The history of California as the state of to-day began in 1849 and 1850, when from the central and eastern portions of this country men of enterprise, individuality and strong purpose made their way by land or water to the Pacific slope, there laying hte foundation for the present development and advanced position of this commonwealth. It is now an honor to be numbered among these early pioneers, the honor to which Mr. Miller is entitled. He is a native of Bavaria, Germany, born August 10, 1831, a son of John P. and Louisa (Koch) Miller, also natives of Bavaria, and there the mother spent her entire life.

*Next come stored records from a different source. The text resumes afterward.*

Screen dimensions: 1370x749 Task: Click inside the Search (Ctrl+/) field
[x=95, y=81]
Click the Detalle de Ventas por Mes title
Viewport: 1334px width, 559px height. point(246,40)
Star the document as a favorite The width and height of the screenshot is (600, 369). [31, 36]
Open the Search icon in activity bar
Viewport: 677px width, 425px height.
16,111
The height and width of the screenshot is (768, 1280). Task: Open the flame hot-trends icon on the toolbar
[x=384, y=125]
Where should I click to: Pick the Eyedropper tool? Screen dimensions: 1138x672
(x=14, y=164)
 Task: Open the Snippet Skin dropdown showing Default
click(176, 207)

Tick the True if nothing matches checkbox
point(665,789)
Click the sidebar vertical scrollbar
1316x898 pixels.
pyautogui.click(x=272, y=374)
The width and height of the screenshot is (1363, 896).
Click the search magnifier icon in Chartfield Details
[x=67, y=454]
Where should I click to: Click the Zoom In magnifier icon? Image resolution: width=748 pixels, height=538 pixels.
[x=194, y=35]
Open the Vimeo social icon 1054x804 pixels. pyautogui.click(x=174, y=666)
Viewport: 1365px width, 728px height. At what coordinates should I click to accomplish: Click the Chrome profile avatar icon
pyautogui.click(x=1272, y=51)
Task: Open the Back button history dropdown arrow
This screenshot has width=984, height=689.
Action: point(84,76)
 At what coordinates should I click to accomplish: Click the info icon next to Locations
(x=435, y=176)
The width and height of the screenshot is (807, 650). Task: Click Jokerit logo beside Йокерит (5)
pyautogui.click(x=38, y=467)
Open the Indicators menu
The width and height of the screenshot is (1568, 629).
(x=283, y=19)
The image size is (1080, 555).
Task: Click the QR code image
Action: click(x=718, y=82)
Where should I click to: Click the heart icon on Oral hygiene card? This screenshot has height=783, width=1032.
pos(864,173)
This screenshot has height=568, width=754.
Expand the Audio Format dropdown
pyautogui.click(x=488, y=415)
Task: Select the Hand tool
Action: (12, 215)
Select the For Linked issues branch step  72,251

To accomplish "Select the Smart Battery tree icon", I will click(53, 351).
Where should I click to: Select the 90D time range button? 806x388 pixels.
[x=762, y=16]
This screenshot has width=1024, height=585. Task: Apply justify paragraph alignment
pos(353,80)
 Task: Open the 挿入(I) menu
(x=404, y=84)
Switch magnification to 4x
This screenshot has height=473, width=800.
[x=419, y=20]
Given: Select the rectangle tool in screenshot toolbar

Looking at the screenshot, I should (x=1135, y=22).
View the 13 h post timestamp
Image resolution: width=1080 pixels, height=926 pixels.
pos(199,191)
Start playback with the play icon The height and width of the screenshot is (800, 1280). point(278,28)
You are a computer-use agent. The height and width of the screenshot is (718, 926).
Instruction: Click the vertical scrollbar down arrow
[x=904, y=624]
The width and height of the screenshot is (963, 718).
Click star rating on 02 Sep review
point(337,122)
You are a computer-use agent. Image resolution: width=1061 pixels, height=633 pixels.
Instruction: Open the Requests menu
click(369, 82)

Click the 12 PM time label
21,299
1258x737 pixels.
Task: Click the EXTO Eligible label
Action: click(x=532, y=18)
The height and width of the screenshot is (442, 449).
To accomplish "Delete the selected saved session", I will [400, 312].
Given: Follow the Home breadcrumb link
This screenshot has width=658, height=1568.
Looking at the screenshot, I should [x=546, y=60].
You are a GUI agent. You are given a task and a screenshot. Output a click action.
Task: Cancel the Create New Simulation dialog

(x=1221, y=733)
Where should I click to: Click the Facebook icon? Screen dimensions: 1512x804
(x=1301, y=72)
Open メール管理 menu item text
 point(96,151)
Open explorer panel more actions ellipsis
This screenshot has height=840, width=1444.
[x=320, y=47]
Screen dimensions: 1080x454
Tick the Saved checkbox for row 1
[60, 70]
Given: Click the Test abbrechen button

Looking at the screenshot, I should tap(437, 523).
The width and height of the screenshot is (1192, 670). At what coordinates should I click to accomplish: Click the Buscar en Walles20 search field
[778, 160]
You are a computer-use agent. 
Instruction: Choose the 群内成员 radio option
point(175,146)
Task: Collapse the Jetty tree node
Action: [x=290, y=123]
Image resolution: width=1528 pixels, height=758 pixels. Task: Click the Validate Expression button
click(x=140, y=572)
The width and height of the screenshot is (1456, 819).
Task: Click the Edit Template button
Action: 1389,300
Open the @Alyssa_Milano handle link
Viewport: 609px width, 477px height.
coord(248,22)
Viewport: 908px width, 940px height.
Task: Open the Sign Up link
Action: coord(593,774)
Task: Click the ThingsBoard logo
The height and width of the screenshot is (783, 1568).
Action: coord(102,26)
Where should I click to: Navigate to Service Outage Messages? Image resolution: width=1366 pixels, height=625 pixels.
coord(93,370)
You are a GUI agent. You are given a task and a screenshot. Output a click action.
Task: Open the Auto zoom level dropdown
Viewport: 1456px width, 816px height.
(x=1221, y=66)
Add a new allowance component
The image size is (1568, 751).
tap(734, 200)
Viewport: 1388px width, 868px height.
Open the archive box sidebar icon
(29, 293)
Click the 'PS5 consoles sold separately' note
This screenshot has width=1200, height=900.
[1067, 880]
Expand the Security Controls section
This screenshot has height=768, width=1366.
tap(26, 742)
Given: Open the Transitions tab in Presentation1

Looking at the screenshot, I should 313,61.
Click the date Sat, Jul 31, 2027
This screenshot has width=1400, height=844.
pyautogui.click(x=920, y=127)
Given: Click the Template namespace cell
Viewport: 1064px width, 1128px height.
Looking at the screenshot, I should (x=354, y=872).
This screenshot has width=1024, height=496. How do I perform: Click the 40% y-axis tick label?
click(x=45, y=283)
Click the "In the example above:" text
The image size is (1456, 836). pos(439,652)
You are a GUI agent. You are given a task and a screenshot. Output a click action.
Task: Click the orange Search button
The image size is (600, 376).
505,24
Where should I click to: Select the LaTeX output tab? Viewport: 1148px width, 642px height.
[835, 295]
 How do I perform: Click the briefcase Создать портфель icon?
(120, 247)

In 1850 Mr. Miller came across the plains with mule teams, leaving St. Louis, Missouri, on the 29th of April, 1850, and arriving at what was then known as Hangown, but now Placerville, August 25, following. He at once cast in his lot with the gold seekers, operating first in Placer county, then in the southern mines near Jackson, also in the northern mines on Nelson's Creek, and was successful in his various ventures. Investing his earnings in a mule pack train, he was engaged in teaming to the mines for a short time, and subsequently embarked in agricultural pursuits on the Sacramento river, twelve miles above the city of Sacramento, where he resided from 1852 until 1854, in partnership with Isaac Stone, conducting business under the firm name of Stone & Miller. In the latter year Mr. Miller sold his interest in the ranch to his partner, and then secured employment as a cook and manager for George Hardy, the proprietor of Mineral Point House on J street, between Sixth and Seventh, in Sacramento, where he remained for five years. In 1857 he sent for his father and the reaminder of the family to join him in America, he paying all the expenses of the journey. In the fall of 1859 Mr. Miller embarked in the dairy business in Sacramento, and while thus engaged the memorable flood of 1862 came, and although this caused him heavy losses he persevered and continued in the business until in March, 1872, when he sold his dairy and turned his attention to other pursuits. From 1883 until 1898 he was a resident of Sutter county, California, engaged in dairying and the live-stock business near Nicolaus, and in the latter year established his home in Sacramento county. His first residence in this county was on a farm west of and near Florin, where he was successfully engaged in agricultural pursuits for many years, but in 1904 he took up his abode in Oak Grove, his pleasant and commodious residence being located at 207 First avenue, where he and his daughter are spending their days in the quiet enjoyment of the fruits of former toil. He, however, still owns a farm in Sutter county, consisting of eight hundred and seventy-three acres of rich and fertile land.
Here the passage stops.